Hi,
I am trying to run limma's lmFit on a geo dataset pertaining to heart failure. Whenever I run the lm.fit command I get the error: Lm.fit() giving Error in lm.fit(design, t(M)) : incompatible dimension. I am trying to run the differential expression on the non-failing and failing hearts. The Heart_Failure columns in the ESET contains the values yes (failing heart), no (non failing heart), NA. In my code I try to get rid of all the rows in the ESET that contain NA values .
Here is my code:
#Load dataset using inSilicoDb
eset21610 <- (getDataset("GSE21610", "GPL570", format = "CURESET", norm = "SCAN", features = "GENE"))

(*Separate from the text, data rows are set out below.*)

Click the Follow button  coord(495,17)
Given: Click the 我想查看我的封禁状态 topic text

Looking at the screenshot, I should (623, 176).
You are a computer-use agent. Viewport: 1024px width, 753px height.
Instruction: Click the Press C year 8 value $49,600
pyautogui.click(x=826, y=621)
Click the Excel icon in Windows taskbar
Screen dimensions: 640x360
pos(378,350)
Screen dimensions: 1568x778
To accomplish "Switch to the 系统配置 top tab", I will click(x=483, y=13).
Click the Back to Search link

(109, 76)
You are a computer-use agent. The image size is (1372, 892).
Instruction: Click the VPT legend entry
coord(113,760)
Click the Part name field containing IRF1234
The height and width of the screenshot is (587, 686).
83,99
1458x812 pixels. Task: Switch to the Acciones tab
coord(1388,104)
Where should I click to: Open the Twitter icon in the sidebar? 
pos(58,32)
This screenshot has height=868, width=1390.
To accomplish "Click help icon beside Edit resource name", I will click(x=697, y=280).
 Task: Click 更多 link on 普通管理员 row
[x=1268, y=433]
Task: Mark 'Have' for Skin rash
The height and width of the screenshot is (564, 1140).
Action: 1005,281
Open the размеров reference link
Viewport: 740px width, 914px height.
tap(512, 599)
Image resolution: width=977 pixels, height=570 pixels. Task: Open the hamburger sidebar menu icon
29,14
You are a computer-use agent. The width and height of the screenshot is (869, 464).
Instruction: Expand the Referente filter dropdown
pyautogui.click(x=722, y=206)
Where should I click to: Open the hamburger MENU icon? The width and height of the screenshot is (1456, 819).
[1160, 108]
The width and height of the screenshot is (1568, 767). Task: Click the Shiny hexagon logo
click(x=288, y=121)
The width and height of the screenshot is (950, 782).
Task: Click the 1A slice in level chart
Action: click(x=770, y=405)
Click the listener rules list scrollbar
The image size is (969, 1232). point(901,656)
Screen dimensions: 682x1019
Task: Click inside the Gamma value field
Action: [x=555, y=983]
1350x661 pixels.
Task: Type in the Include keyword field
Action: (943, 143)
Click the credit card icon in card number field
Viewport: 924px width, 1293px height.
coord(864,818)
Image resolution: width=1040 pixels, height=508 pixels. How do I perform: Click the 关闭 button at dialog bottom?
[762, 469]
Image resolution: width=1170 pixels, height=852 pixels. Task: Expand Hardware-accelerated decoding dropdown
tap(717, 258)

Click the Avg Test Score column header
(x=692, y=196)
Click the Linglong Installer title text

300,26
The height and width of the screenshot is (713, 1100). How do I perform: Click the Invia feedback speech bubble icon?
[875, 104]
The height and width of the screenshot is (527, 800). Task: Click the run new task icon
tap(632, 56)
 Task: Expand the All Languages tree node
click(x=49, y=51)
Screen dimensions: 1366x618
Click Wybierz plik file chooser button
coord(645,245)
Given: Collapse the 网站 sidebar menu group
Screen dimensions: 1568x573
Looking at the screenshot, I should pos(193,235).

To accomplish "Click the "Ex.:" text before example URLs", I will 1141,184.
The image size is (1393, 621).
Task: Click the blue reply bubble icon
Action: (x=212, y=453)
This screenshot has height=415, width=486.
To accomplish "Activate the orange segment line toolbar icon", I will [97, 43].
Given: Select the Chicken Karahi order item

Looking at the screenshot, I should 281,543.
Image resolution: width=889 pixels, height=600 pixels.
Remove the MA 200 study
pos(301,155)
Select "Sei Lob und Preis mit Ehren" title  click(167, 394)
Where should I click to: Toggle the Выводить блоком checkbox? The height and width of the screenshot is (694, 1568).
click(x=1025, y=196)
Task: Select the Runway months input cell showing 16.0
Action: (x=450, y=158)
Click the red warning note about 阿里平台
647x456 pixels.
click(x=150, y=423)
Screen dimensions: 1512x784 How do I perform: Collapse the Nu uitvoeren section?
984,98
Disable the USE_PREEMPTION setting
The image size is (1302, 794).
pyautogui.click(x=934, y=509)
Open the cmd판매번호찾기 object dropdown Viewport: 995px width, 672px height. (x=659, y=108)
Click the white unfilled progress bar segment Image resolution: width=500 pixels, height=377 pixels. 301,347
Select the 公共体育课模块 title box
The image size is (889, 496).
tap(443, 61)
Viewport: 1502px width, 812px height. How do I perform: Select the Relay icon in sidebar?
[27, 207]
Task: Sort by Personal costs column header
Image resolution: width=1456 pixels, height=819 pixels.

#Try to get rid of NA values
eset21610$Heart_Failure[eset21610$Heart_Failure == "NA"] <- NA
na.omit(pData(eset21610))
#Create Design matrix
design1 <- model.matrix(~ Heart_Failure, pData(eset21610))
#Run lmFit
afterLimma <- lmFit(eset21610, design = design1)
e4 <- eBayes(afterLimma)
Please advise.
What does
design1
look like (i.e., how many rows are there)? What are the dimensions ofeset21610
?design1: 38 rows & eset21610: 19528 rows, 68 colnames. There were 30 NA's, 30 yes heart failure, and 8 no heart failure in the Heart_Failure column.